In a recent judgement of the Delhi High Court in Chugai Seiyaku Kabushiki Kaisha versus Controller of Patents and Design C.A.(COMM.IPD-PAT) 4/2021 dated April 6, 2022, the Delhi High Court held that the method of producing a solid form (tablet) of pre-existing drug via direct compression method is not patentable under section 3d of Indian patent act.
Novartis had invented Imatinib drug molecule for certain types of leukaemia and other blood cancers. Novartis had filed a patent for beta crystalline form of imatinib mesylate in India primarily to evergreen the base Imatinib molecule which at that time was already known and as in public domain. Indian patent office had rejected the patent under section 3d. Novartis had escalated the matter up to Supreme court of India and it validated High court decision that drug was a modification of an existing substance, imatinib, and therefore represented a case of ‘ever greening’ which is not patentable under section 3d. This way the said cancer drug continued to be available in Indian market at an affordable price.
Sitagliptin is a diabetic drug for which Merck has a product patent in India.

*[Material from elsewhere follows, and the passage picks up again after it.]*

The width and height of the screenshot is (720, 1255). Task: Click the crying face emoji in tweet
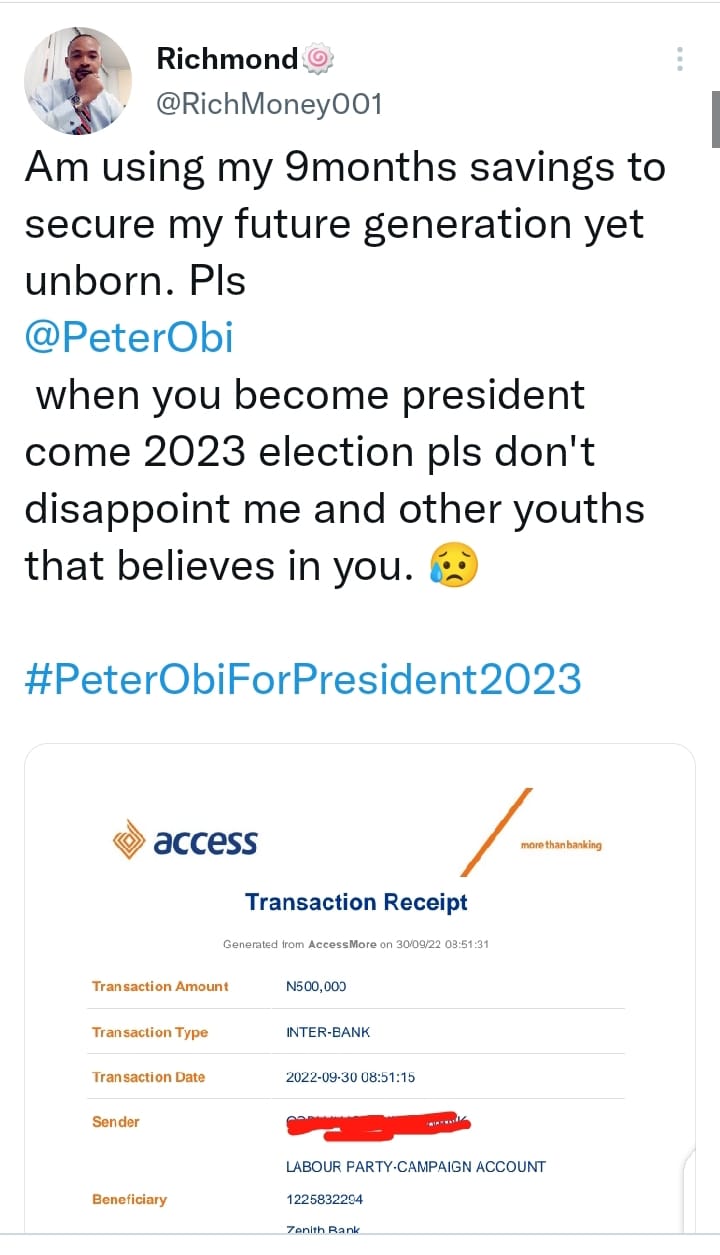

This drug molecule is used in the dosage form as its phosphate salt. To evergreen the base molecule Merck had filed a patent for Sitagliptin phosphate as a product in India. However, the said patent for ever greening was rejected avoiding ever greening and extended protection of the drug molecule ensuring early availability of cheaper generic version of the said diabetic drug in India.
Many a time a known generic drug molecule finds a 2nd use to treat another disease for which there is no information in public domain. In developed jurisdictions like US and Europe innovator company gets a new patent for 2nd use of a known product making the known drug molecule expensive and unaffordable for its new use. However, in India it is not permitted under section 3i as it is considered method of retreatment of a disease by using a known substance. For example Nimodipine is used for Blood pressure, however, it has been found that it can be used for cerebral disorder too. This way a known generic substance continues to be available at affordable price even for its new 2nd use.
Another notable factor under Indian patent law which ensures availability of patents drugs in India in sufficient quantity at reasonable price is compulsory licensing under section 85 of Indian patent law. Article.
UN commission on Human Rights and other states have declared that access to medication is a fundamental element for achieving human right. Yet an estimated 1/3rd of world’s population lacks regular access even to products included in WHO’s model list of essential medicines.
Article 31 paragraph(f) provides a provision for WTO member states to consider enacting IP legislation for compulsory licensing in a health related national requirement. Trips agreement of WTO also gives liberty to member states to decide national health requirement parameters for compulsory licensing. Section 84 of India patent law demonstrates that a patented product has to be manufactured in India else if the said drug is not being manufactured and not available in sufficient quantity at affordable price then any generic company having an expertise in making the said patented drug can submit an application under section 85 for compulsory licensing. Alternately under section 92 Govt. of India based on understanding that the patented drug is a dire need for Indian public, can offer such patent to generic manufacturer directly without involvement of patent owner.
This factor of the Indian patent law ensures good control of cost of patented drug and its availability in sufficient quantity.
Foregoing in a vivid manner demonstrate the fact that Indian patent law though ensures protecting the inventions of all WTO member states but still ensures that such rights are not misused and abused which may cause inconvenience to Indian public. Indian patent law provide provision for sufficient quantity availability of drugs at affordable price.